The boat that fit me the most snugly was a rented Piccolo. Super-easy to accelerate and turn, but the shortness was, well, too short. No matter how quickly or forcefully I paddled, it hit a wall at noticeably lower speed than the 16±footers I’m used to. To be honest, I don’t think I’d want that low a foredeck for longer paddles, either. My legs were pretty much flat on the bottom and straight in front, even though I still had good wiggle room on the sides of my hips/thighs. I rented the Piccolo for two days, one of which I felt a bit cramped on.
Flatpick said WS will come out with a small-person’s Tsunami with similar dimensions as the old Piccolo.
Patrick of Onno Paddles was working on a kayak meant for small paddlers (he told me his wife is about 5’2" also). It’s called the Mermaid, and he has some web photos of its prototype out there.
I’ve never tried a Rumour or Suka–or even seen one, for that matter. Bnystrom said his GF (now his wife, I think) has/had a non-CD Rumour, so you might ask him about it.
There is a really narrow Betsy Bay kayak called the Idun (?). I’ve only seen the specs, never the actual kayak (not even a photo).
I liked the Eddyline Nighthawk 16 I rented once. It felt too roomy, though–possibly because of the large cockpit. Maybe if they made a slimmed-down version…
dont own but have paddled it
i am 5’8 140 and i thought the cockpit was nice and snug. not much extra space and was easy to lock in on the braces. i usually end up moveing the pegs almost entirely forward in order to be comfy.
it is a little tricky to get in and out but not that much of a hassle
one thing i hate is the rudder wire as it digs into my thigh all the time, same thing with the storm
small paddler kayaks
I’m a small paddler (5’3", 115 lbs)- here are some I considered. It was very hard to find one in the 13’-14’ range that wasn’t a ponderous wide barge, or that wasn’t more suitable for fishing, or disportionately heavy for its size.
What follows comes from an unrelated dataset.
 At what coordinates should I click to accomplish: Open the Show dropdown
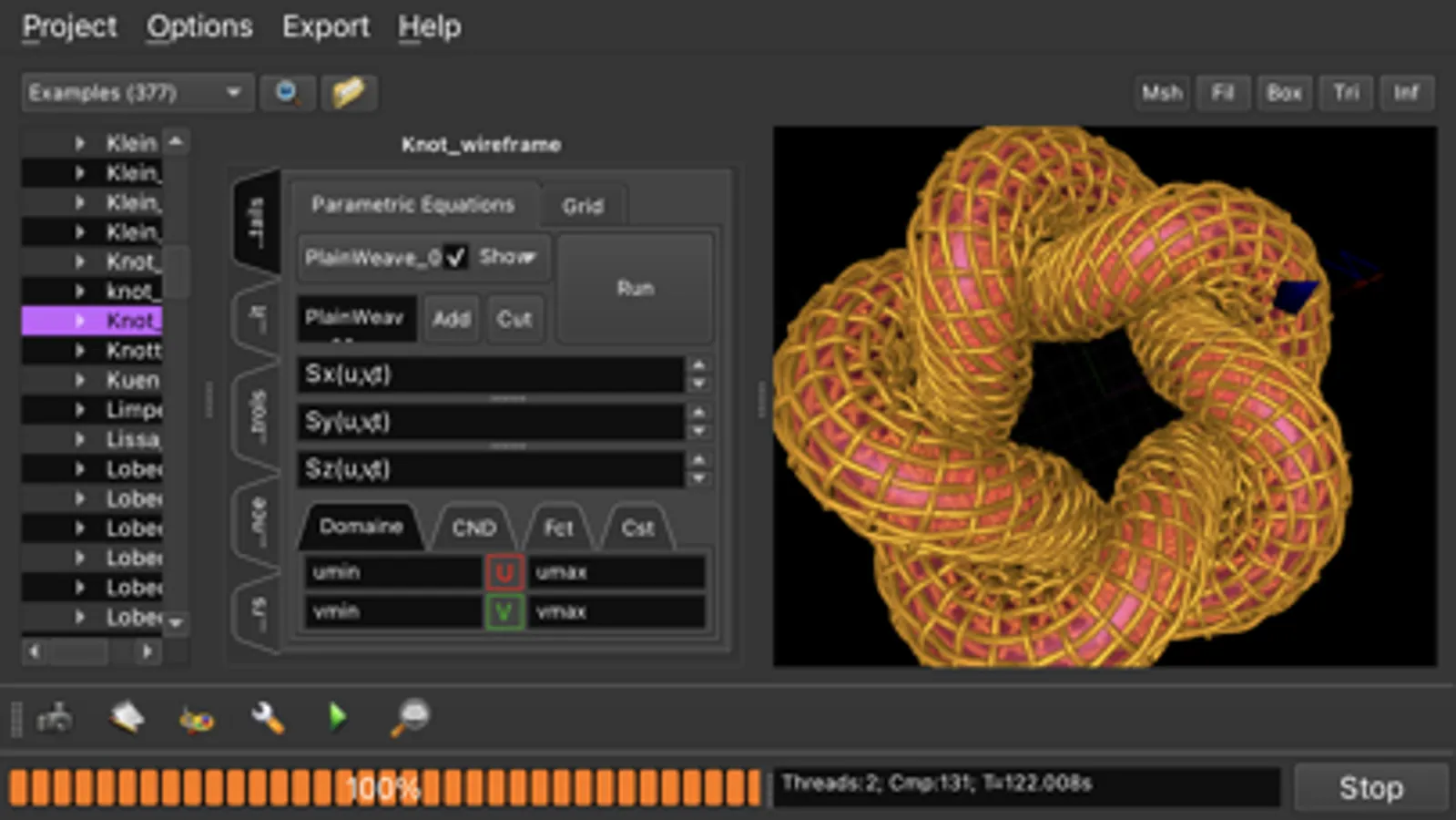(508, 258)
IMO There are actually more choices in the 15-16’ range which I have paddled, but I will keep much closer to your desired length.
I own a Hurricane Aqua Sports Tampico 135S (at 13’.5" the small paddler design) and I love it for rivers, lakes and coastal paddling…it’s considered a light touring boat. Light, fast, and easy to turn. No skeg or rudder, doesn’t need one. Goes up on edge beautifully, can be rolled (nice flat aftdeck) and behaves in wind and waves up to 3 feet. Some certified instructors I know have taken it across the Wilderness Straits across Lake Michigan but I don’t advocate that unless the paddler is very skilled.
41 lbs! Three year warranty. Fine American company that walks the talk on customer service.
You can learn more at www.hurricaneaquasports.com
I also paddled a Squall and a Squamish this summer. Both of them had too high of a foredeck IMO and yes, they did not really fit a small paddler. Being rotomoulded they are, to me, disproportionately heavy for carrying and cartopping (which I do myself)
Sorry this got long but I really sympathize w. your wife’s desire to find a kayak that fits… it ain’t that easy out here in the land of supersized Murrican paddlers.
If you want to know more about the TampicoS pls. feel free to e-mail.
I’ve seen one up close… basically a scaled down Caribou… I wouldn’t even try to get in one as the cockpit looks tiny. It might be worth a look for smaller paddlers.
I sold one once to a customer…
who was around 5’10" and 200lbs. He was a marathon racer who used it as a bad weather /winter trainer. He loved it, and felt he didn’t ‘sink’ it enough to detract from performance.
I’m 4’11" (we’ll skip the weight…I’m always working on that last ten pounds!) and the boats that fit me best are my Betsie Bay Valkyrie and my new Rumour. The Rumour is becoming my favorite boat! I think it’s what smaller paddlers have been waiting for.